▶
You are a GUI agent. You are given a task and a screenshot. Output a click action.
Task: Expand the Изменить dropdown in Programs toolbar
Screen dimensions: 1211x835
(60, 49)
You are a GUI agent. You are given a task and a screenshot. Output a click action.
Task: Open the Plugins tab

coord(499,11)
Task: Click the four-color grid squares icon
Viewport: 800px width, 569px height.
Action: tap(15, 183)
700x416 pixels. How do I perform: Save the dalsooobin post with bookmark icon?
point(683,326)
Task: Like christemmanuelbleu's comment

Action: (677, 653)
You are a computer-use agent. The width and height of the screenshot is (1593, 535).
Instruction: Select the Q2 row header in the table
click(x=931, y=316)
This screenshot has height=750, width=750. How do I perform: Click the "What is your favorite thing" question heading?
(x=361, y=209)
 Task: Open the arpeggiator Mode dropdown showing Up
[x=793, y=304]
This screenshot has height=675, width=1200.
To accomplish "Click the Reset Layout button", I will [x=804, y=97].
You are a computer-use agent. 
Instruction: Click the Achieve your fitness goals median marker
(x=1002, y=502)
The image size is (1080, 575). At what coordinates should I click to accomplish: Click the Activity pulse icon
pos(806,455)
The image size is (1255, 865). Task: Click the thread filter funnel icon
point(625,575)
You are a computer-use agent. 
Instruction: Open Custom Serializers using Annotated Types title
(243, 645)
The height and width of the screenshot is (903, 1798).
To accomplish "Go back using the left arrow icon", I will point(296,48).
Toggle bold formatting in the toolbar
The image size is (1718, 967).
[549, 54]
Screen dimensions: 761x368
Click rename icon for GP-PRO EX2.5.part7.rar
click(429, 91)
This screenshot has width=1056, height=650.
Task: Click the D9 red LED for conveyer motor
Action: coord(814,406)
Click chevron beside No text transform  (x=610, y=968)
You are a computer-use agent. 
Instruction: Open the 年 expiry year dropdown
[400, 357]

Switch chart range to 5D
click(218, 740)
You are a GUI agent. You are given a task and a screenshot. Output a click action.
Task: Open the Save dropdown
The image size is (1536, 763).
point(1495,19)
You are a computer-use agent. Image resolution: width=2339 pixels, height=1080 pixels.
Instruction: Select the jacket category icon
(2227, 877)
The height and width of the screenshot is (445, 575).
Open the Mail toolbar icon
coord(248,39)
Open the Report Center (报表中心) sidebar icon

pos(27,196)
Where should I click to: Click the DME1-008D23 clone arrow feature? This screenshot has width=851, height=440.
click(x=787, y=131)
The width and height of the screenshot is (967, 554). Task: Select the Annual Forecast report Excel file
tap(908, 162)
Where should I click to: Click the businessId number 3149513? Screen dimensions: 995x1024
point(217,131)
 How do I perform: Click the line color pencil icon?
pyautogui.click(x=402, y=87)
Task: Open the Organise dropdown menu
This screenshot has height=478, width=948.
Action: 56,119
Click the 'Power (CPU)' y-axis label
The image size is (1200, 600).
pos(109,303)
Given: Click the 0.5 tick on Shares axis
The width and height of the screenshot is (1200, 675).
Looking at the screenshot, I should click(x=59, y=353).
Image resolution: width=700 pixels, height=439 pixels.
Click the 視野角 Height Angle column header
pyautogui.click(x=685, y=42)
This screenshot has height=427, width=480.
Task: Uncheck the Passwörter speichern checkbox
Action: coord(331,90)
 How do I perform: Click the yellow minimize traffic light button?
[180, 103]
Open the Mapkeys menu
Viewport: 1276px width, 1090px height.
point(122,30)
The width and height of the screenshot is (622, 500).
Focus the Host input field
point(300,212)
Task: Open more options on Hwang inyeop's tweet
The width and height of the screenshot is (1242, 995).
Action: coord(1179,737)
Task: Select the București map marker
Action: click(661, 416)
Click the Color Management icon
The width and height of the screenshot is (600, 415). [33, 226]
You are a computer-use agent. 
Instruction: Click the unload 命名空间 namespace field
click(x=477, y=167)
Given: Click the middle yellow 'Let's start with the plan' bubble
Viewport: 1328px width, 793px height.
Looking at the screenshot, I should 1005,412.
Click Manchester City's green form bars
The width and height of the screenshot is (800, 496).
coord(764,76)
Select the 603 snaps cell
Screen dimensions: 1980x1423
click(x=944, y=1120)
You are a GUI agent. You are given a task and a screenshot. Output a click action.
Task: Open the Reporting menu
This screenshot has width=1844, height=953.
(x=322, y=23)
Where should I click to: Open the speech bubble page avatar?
◀
**What you should do**
Write out the listing above, keeping every word exactly.

**Expected answer**
You are a GUI agent. You are given a task and a screenshot. Output a click action.
Task: Expand the Изменить dropdown in Programs toolbar
Screen dimensions: 1211x835
(60, 49)
You are a GUI agent. You are given a task and a screenshot. Output a click action.
Task: Open the Plugins tab

coord(499,11)
Task: Click the four-color grid squares icon
Viewport: 800px width, 569px height.
Action: tap(15, 183)
700x416 pixels. How do I perform: Save the dalsooobin post with bookmark icon?
point(683,326)
Task: Like christemmanuelbleu's comment

Action: (677, 653)
You are a computer-use agent. The width and height of the screenshot is (1593, 535).
Instruction: Select the Q2 row header in the table
click(x=931, y=316)
This screenshot has height=750, width=750. How do I perform: Click the "What is your favorite thing" question heading?
(x=361, y=209)
 Task: Open the arpeggiator Mode dropdown showing Up
[x=793, y=304]
This screenshot has height=675, width=1200.
To accomplish "Click the Reset Layout button", I will [x=804, y=97].
You are a computer-use agent. 
Instruction: Click the Achieve your fitness goals median marker
(x=1002, y=502)
The image size is (1080, 575). At what coordinates should I click to accomplish: Click the Activity pulse icon
pos(806,455)
The image size is (1255, 865). Task: Click the thread filter funnel icon
point(625,575)
You are a computer-use agent. 
Instruction: Open Custom Serializers using Annotated Types title
(243, 645)
The height and width of the screenshot is (903, 1798).
To accomplish "Go back using the left arrow icon", I will point(296,48).
Toggle bold formatting in the toolbar
The image size is (1718, 967).
[549, 54]
Screen dimensions: 761x368
Click rename icon for GP-PRO EX2.5.part7.rar
click(429, 91)
This screenshot has width=1056, height=650.
Task: Click the D9 red LED for conveyer motor
Action: coord(814,406)
Click chevron beside No text transform  (x=610, y=968)
You are a computer-use agent. 
Instruction: Open the 年 expiry year dropdown
[400, 357]

Switch chart range to 5D
click(218, 740)
You are a GUI agent. You are given a task and a screenshot. Output a click action.
Task: Open the Save dropdown
The image size is (1536, 763).
point(1495,19)
You are a computer-use agent. Image resolution: width=2339 pixels, height=1080 pixels.
Instruction: Select the jacket category icon
(2227, 877)
The height and width of the screenshot is (445, 575).
Open the Mail toolbar icon
coord(248,39)
Open the Report Center (报表中心) sidebar icon

pos(27,196)
Where should I click to: Click the DME1-008D23 clone arrow feature? This screenshot has width=851, height=440.
click(x=787, y=131)
The width and height of the screenshot is (967, 554). Task: Select the Annual Forecast report Excel file
tap(908, 162)
Where should I click to: Click the businessId number 3149513? Screen dimensions: 995x1024
point(217,131)
 How do I perform: Click the line color pencil icon?
pyautogui.click(x=402, y=87)
Task: Open the Organise dropdown menu
This screenshot has height=478, width=948.
Action: 56,119
Click the 'Power (CPU)' y-axis label
The image size is (1200, 600).
pos(109,303)
Given: Click the 0.5 tick on Shares axis
The width and height of the screenshot is (1200, 675).
Looking at the screenshot, I should click(x=59, y=353).
Image resolution: width=700 pixels, height=439 pixels.
Click the 視野角 Height Angle column header
pyautogui.click(x=685, y=42)
This screenshot has height=427, width=480.
Task: Uncheck the Passwörter speichern checkbox
Action: coord(331,90)
 How do I perform: Click the yellow minimize traffic light button?
[180, 103]
Open the Mapkeys menu
Viewport: 1276px width, 1090px height.
point(122,30)
The width and height of the screenshot is (622, 500).
Focus the Host input field
point(300,212)
Task: Open more options on Hwang inyeop's tweet
The width and height of the screenshot is (1242, 995).
Action: coord(1179,737)
Task: Select the București map marker
Action: click(661, 416)
Click the Color Management icon
The width and height of the screenshot is (600, 415). [33, 226]
You are a computer-use agent. 
Instruction: Click the unload 命名空间 namespace field
click(x=477, y=167)
Given: Click the middle yellow 'Let's start with the plan' bubble
Viewport: 1328px width, 793px height.
Looking at the screenshot, I should 1005,412.
Click Manchester City's green form bars
The width and height of the screenshot is (800, 496).
coord(764,76)
Select the 603 snaps cell
Screen dimensions: 1980x1423
click(x=944, y=1120)
You are a GUI agent. You are given a task and a screenshot. Output a click action.
Task: Open the Reporting menu
This screenshot has width=1844, height=953.
(x=322, y=23)
Where should I click to: Open the speech bubble page avatar?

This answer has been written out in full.